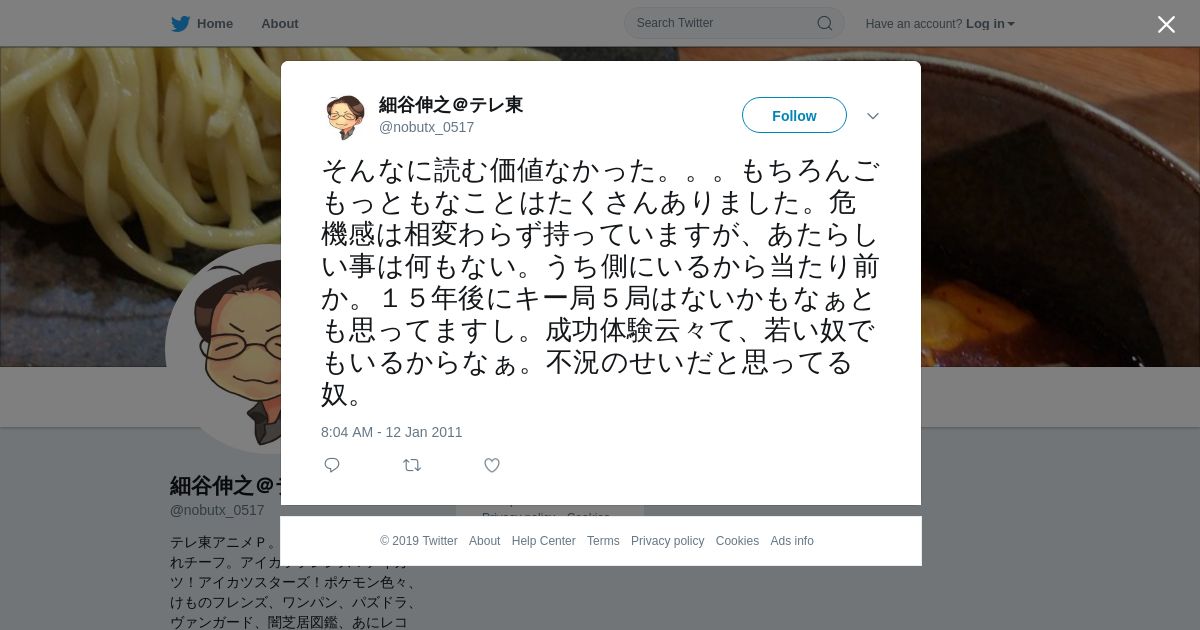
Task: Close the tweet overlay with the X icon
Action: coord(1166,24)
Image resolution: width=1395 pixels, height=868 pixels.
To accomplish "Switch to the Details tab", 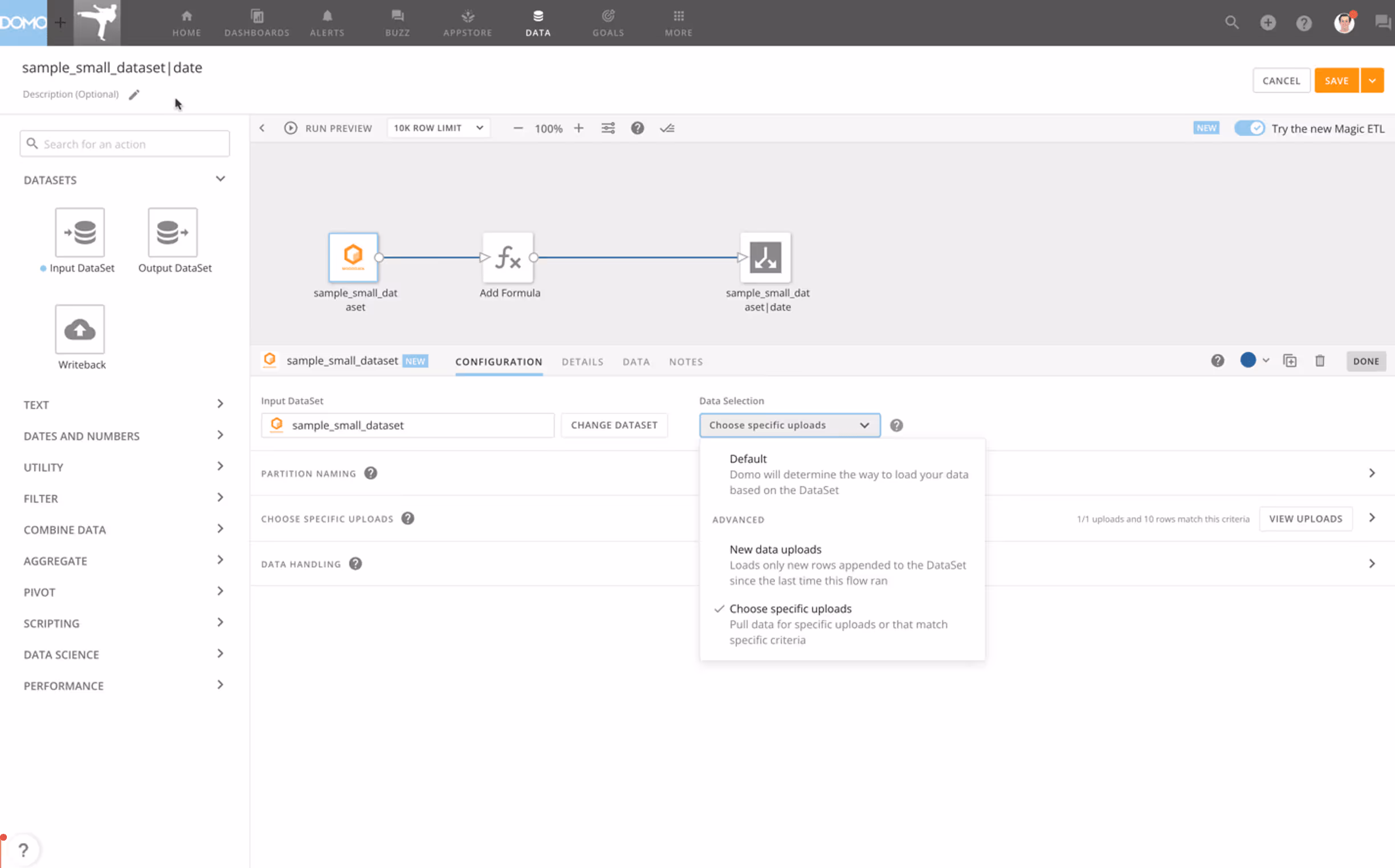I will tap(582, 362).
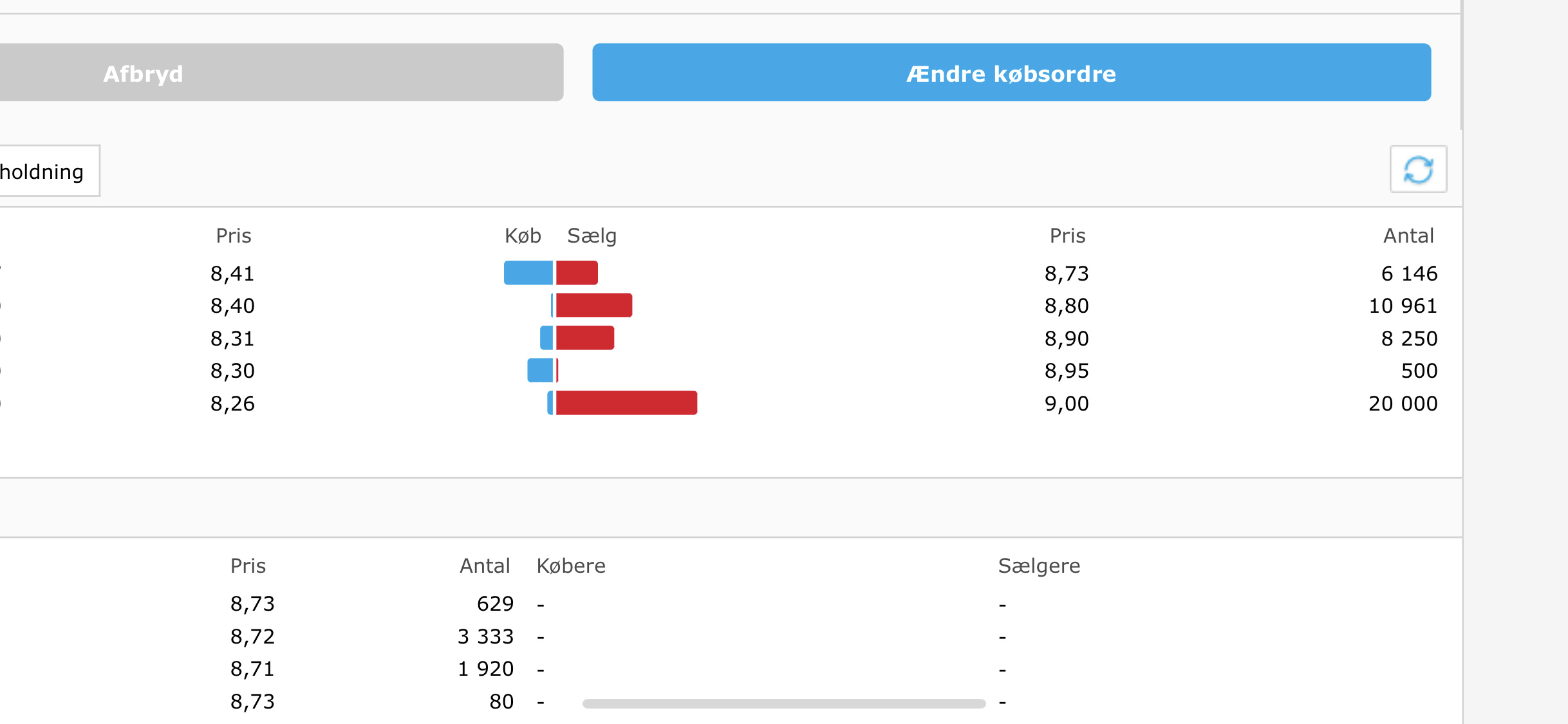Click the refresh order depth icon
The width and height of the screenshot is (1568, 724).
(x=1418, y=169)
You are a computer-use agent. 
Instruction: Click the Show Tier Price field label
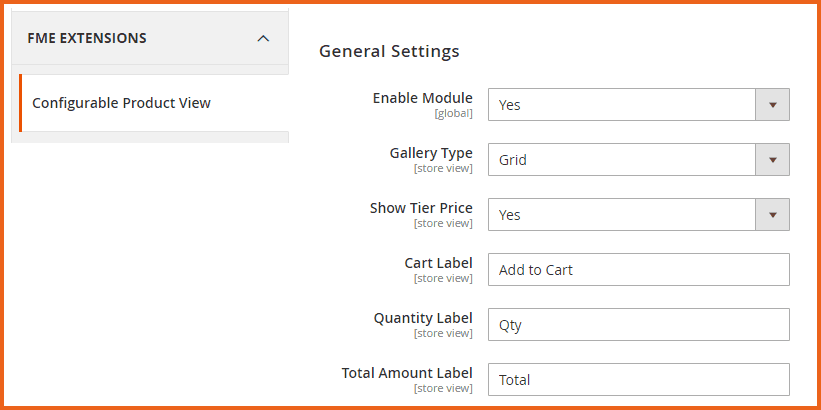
════════
◆ Written problem: Rewrite the material from the line containing "You are a computer-use agent." through the end of the material, replacing "field label" with "column header" and keeping everything else the same. Omit the pictures.

◆ Answer to this task:
You are a computer-use agent. 
Instruction: Click the Show Tier Price column header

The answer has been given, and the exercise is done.